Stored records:
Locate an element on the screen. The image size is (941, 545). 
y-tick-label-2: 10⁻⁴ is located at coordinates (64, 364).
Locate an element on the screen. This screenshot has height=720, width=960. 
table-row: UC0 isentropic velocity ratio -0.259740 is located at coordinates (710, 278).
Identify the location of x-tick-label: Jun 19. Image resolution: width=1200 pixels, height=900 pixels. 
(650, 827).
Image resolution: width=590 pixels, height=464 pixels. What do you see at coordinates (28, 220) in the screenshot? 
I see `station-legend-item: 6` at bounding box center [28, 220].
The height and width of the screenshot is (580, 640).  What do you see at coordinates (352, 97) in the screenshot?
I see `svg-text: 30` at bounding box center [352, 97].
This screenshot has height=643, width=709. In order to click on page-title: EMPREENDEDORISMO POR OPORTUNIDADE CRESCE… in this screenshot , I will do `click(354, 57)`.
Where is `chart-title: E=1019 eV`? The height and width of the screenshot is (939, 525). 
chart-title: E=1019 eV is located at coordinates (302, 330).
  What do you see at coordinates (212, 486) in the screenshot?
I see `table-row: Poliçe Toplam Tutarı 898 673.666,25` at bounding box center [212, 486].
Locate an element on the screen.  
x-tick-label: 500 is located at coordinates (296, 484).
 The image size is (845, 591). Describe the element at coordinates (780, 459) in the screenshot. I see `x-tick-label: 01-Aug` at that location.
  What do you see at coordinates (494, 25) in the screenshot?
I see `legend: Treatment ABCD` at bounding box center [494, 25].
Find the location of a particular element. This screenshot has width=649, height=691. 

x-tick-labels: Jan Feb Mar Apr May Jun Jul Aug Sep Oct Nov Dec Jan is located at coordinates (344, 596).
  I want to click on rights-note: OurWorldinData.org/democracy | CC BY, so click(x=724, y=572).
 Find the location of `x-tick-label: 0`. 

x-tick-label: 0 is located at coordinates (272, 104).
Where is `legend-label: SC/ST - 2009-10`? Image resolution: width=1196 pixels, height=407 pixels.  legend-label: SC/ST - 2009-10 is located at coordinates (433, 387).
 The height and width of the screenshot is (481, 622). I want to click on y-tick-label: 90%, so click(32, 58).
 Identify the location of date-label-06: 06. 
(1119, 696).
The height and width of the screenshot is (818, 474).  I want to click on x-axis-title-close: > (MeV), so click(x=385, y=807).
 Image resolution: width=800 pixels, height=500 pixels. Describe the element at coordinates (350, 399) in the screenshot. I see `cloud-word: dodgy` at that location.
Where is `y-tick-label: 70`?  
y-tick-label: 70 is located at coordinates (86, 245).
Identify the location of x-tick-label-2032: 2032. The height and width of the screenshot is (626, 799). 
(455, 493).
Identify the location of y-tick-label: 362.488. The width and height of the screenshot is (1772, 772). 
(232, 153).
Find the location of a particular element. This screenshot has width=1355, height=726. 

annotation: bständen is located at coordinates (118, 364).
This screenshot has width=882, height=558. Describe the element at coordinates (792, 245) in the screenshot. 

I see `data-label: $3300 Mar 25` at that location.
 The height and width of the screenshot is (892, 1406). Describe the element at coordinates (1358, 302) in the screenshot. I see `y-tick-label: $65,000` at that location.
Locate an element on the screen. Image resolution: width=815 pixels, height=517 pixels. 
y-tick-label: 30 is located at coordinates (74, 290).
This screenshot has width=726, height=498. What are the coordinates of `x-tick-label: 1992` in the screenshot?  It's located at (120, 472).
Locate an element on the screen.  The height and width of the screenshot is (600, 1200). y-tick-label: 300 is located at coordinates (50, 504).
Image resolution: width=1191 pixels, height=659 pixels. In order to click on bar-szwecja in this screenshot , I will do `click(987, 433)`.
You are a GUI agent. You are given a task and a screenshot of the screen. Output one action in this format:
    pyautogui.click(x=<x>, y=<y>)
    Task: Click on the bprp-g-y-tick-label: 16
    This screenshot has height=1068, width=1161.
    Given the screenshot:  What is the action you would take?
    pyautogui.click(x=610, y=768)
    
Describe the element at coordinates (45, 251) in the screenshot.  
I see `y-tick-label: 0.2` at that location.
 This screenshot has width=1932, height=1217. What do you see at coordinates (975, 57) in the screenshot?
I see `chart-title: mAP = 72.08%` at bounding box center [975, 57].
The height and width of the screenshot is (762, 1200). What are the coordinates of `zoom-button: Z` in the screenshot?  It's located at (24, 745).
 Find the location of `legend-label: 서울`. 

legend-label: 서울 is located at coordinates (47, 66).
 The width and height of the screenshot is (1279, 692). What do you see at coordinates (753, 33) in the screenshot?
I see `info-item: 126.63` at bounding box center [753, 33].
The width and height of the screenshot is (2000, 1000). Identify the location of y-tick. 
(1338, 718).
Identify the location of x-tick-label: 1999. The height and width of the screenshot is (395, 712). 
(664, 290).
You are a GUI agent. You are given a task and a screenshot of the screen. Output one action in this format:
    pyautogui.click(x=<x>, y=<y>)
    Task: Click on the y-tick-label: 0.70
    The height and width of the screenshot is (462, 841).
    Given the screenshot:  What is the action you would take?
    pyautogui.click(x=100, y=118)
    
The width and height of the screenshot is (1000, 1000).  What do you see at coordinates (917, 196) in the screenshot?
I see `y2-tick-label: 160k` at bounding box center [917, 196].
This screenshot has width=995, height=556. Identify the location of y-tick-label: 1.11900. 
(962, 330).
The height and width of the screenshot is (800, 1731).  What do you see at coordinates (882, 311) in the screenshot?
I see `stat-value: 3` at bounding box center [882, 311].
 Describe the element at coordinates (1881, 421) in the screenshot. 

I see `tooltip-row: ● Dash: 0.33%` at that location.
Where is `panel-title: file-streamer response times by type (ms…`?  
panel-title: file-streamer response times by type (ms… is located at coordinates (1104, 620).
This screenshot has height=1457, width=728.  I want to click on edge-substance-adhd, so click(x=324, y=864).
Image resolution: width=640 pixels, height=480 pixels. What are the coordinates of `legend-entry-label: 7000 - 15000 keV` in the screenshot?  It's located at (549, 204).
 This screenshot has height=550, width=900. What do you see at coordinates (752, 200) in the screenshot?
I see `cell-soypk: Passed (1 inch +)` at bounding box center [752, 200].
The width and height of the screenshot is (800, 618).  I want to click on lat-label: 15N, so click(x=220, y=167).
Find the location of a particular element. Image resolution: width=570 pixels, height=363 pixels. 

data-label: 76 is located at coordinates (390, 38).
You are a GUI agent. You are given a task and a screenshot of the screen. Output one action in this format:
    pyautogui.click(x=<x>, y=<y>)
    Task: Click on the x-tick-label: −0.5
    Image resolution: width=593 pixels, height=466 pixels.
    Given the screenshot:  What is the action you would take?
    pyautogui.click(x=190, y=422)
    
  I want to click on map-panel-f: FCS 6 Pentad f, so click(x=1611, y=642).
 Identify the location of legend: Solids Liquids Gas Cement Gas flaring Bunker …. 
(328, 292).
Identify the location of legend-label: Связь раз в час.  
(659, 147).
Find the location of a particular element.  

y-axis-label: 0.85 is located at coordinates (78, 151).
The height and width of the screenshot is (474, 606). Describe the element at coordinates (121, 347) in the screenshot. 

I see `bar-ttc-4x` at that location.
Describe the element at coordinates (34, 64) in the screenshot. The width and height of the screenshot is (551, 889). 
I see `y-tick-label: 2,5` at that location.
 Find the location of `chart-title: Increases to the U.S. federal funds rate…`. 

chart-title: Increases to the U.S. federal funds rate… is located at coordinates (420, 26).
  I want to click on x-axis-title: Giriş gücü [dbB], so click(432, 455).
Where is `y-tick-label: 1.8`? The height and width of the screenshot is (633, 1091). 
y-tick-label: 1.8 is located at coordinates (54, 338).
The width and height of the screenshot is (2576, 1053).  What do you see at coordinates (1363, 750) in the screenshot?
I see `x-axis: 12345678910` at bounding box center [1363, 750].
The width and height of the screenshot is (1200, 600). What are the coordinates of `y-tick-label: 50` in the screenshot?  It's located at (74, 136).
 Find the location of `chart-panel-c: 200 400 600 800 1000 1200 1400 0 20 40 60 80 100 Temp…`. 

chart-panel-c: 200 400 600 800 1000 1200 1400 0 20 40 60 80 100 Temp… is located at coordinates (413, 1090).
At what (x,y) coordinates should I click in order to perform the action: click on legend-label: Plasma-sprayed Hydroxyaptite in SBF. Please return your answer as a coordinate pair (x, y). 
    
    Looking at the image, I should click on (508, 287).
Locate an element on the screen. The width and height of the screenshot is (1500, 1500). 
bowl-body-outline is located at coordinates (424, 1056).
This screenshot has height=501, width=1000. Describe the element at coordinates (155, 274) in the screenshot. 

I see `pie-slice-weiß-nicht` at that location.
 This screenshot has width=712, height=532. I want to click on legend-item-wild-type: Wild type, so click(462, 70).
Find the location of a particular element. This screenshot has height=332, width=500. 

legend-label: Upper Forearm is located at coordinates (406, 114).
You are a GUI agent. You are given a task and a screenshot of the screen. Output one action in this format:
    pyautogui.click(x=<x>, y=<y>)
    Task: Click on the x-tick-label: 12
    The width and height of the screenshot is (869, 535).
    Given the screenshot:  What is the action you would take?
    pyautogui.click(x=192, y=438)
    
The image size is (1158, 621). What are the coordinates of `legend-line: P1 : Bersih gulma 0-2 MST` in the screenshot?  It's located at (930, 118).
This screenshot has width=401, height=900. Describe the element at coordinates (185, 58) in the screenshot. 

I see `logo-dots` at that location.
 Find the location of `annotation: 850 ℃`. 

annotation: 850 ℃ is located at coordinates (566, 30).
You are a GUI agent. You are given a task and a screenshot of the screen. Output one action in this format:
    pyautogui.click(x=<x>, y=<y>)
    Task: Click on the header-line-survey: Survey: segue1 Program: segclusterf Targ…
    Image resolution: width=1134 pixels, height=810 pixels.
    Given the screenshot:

--- Task description ---
Arrange everything from the line containing "has height=332, width=500." down to the last line above as a JSON list of strings, one string per line, with blank lines left out.

--- Exercise answer ---
[
  "Find the location of a particular element. This screenshot has height=332, width=500. ",
  "legend-label: Upper Forearm is located at coordinates (406, 114).",
  "You are a GUI agent. You are given a task and a screenshot of the screen. Output one action in this format:",
  "    pyautogui.click(x=<x>, y=<y>)",
  "    Task: Click on the x-tick-label: 12",
  "    The width and height of the screenshot is (869, 535).",
  "    Given the screenshot:  What is the action you would take?",
  "    pyautogui.click(x=192, y=438)",
  "The image size is (1158, 621). What are the coordinates of `legend-line: P1 : Bersih gulma 0-2 MST` in the screenshot?  It's located at (930, 118).",
  "This screenshot has width=401, height=900. Describe the element at coordinates (185, 58) in the screenshot. ",
  "I see `logo-dots` at that location.",
  " Find the location of `annotation: 850 ℃`. ",
  "annotation: 850 ℃ is located at coordinates (566, 30).",
  "You are a GUI agent. You are given a task and a screenshot of the screen. Output one action in this format:",
  "    pyautogui.click(x=<x>, y=<y>)",
  "    Task: Click on the header-line-survey: Survey: segue1 Program: segclusterf Targ…",
  "    Image resolution: width=1134 pixels, height=810 pixels.",
  "    Given the screenshot:"
]